Des scènes de liesse ont retenti dans les paroisses chrétiennes du Mali à l’annonce de la libération de Gloria Cecilia Narváez Argoti, samedi soir. Dans les foules brandissant des portraits de la sœur franciscaine enlevée le 7 février 2017 par des jihadistes à Karangasso, ville située à plus de 400 kilomètres à l’est de Bamako, des cris de joie, des pleurs et des prières sont venus acclamer une «libération divine».

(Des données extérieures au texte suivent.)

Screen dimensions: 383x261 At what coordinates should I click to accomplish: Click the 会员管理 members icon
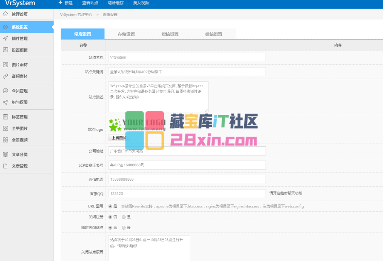point(6,91)
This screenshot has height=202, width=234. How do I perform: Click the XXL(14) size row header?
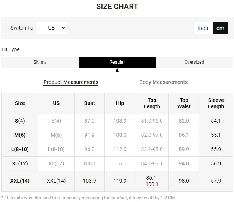point(20,181)
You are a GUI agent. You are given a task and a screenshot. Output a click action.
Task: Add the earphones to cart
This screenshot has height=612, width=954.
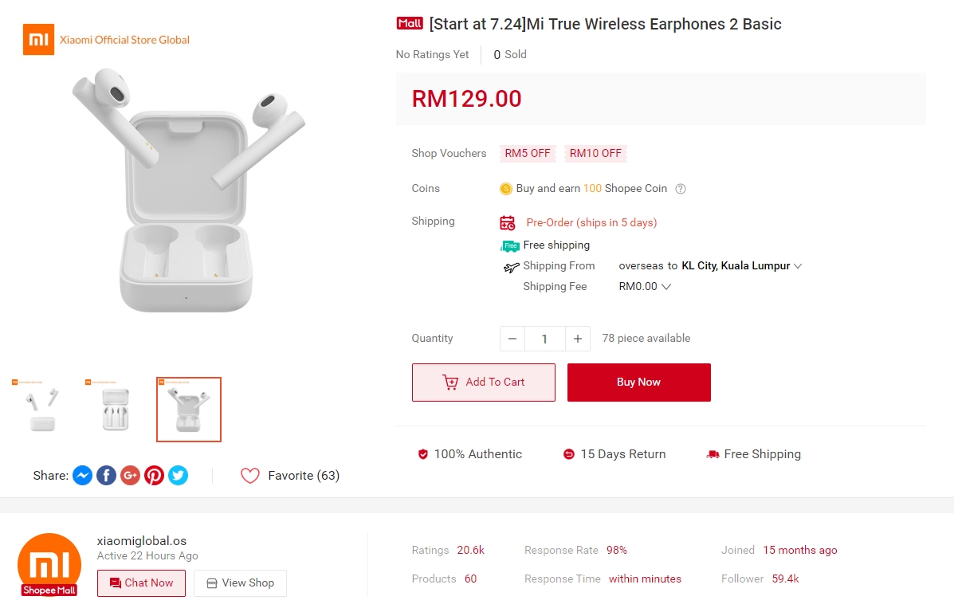pos(483,383)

«Nous avons célébré toute la nuit par les tambours et les danses. Nous n’avons jamais désespéré. Mais hier soir [samedi, ndlr] lorsqu’on a prié, personne ne s’attendait à apprendre sa libération au téléjournal», lance Basile Dembélé, curé de Sikasso. Dans la capitale malienne, les prêches matinaux du dimanche ont «rendu grâce à notre chère sœur Gloria, raconte l’abbé Félix Coulibaly. Cela fait quatre ans et huit mois que nous prions tous les jours. Nos prières ont enfin été exaucées».
Yeux verts pétillants
C’est par un tweet, à 18h57 samedi soir, que la présidence malienne a annoncé la libération de l’otage d’origine colombienne détenue par le Groupe de soutien à l’islam et aux musulmans (GSIM ; Jnim, selon l’acronyme en arabe), l’un des principaux groupes jihadistes au Sahel, branche d’Al-Qaeda. Le communiqué souligne «le courage et la bravoure de la sœur», précisant que cette libération est «le couronnement de quatre ans et huit mois d’efforts conjugués de plusieurs services de renseignements».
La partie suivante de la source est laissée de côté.